Le décret n° 2023-417 du 31 mai 2023 qui fixe les modalités techniques de la résiliation des contrats de consommation conclus par voie électronique renforce quant à lui les obligations des professionnels du e-commerce à l’égard des consommateurs. En effet, ce décret organise la résiliation des contrats électroniques en quelques « clics » prévue par l’article L. 215-1-1 du Code de la consommation. Il prévoit ainsi des obligations liées à l’accessibilité de la fonctionnalité de résiliation - qui doit être directement et facilement accessible depuis l’interface en ligne permettant la conclusion de contrat avec le professionnel - ainsi qu’à sa présentation - sous la mention « résilier votre contrat » ou une formule analogue. En outre, le texte liste les mentions qui doivent impérativement être renseignées ou validées par le consommateur afin de permettre l’identification du contrat à résilier (nom, prénom…). En cas de manquement aux obligations fixées par le décret, les professionnels encourent une amende maximale de 15 000 euros pour une personne physique et de 75 000 euros pour une personne morale (Code de la Consommation, article L. 241-3-1).

Protection des mineurs : obligations pour les entreprises 

Pour la protection des mineurs, il faut désormais compter avec la loi n° 2023-566 loi du 7 juillet 2023 visant à instaurer une majorité numérique et à lutter contre la haine en ligne. Elle fixe à 15 ans l’âge à partir duquel un mineur peut s’inscrire seul sur un réseau social. De nouvelles obligations à la charge des plateformes découlent de cette majorité numérique, telle que l’obligation de refuser l’inscription des mineurs de moins de 15 ans sauf accord parental. Cette loi se veut également être une avancée dans la lutte contre le cyberharcèlement et impose aux exploitants de réseaux sociaux de coopérer avec les autorités pénales en la matière.

L’exposition de plus en plus fréquente des mineurs à des contenus néfastes sur Internet a également entraîné l’adoption de deux décrets en date du 11 juillet 2023 : le décret n° 2023-588 pris pour l’application de l’article 1er de la loi n° 2022-300 du 2 mars 2022 visant à renforcer le contrôle parental sur les moyens d’accès à internet et le décret n° 2023-589 portant application de l’article 6 de la loi n° 2004-575 du 21 juin 2004 pour la confiance dans l'économie numérique. Ces deux textes visent à à faciliter l’utilisation des outils de contrôle parental et à protéger les mineurs contre les contenus pornographiques en ligne en précisant notamment les obligations applicables aux fabricants d’équipements terminaux concernant les fonctionnalités que doivent respecter les dispositifs de contrôle parental.

INFORMATIONS AFFICHÉES -
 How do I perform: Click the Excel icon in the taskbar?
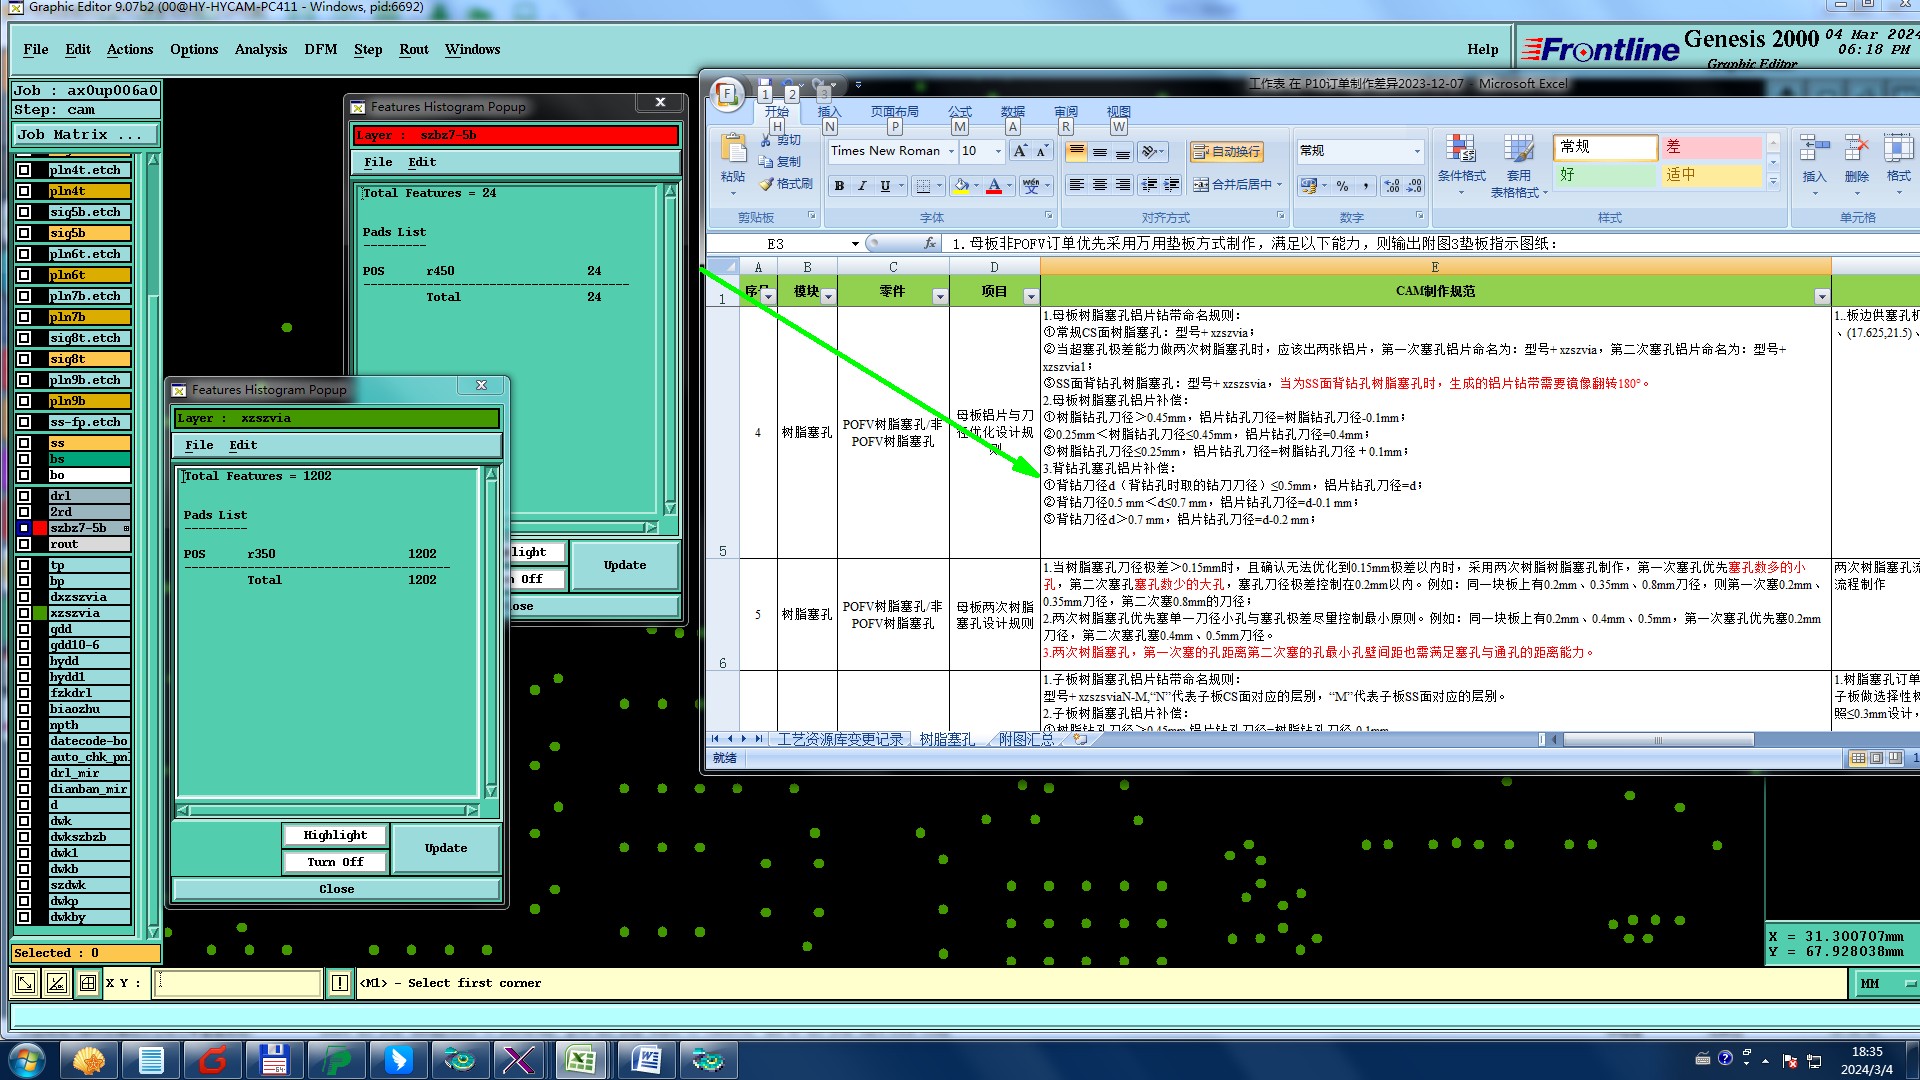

LISTE DES TÂCHES -
**a.** Extrayez du texte fourni, sans la moindre modification, le passage allant de « Pour la protection » jusqu'à « en la matière. ».
**b.** Traduisez en anglais la phrase suivante du texte fourni : « En cas de manquement aux obligations fixées par le décret, les professionnels encourent une amende maximale de 15 000 euros pour une personne physique et de 75 000 euros pour une personne morale (Code de la Consommation, article L. 241-3-1). »
**c.** D'après le texte fourni, à partir de quel âge un mineur peut-il s'inscrire seul sur un réseau social ?
Le listing provient d'une source distincte de celle du texte fourni.

CORRIGÉ DES TÂCHES -
**a.**
Pour la protection des mineurs, il faut désormais compter avec la loi n° 2023-566 loi du 7 juillet 2023 visant à instaurer une majorité numérique et à lutter contre la haine en ligne. Elle fixe à 15 ans l’âge à partir duquel un mineur peut s’inscrire seul sur un réseau social. De nouvelles obligations à la charge des plateformes découlent de cette majorité numérique, telle que l’obligation de refuser l’inscription des mineurs de moins de 15 ans sauf accord parental. Cette loi se veut également être une avancée dans la lutte contre le cyberharcèlement et impose aux exploitants de réseaux sociaux de coopérer avec les autorités pénales en la matière.

**b.** In the event of a breach of the obligations set out in the decree, professionals face a maximum fine of 15,000 euros for a natural person and 75,000 euros for a legal entity (Consumer Code, Article L. 241-3-1).

**c.** À partir de 15 ans.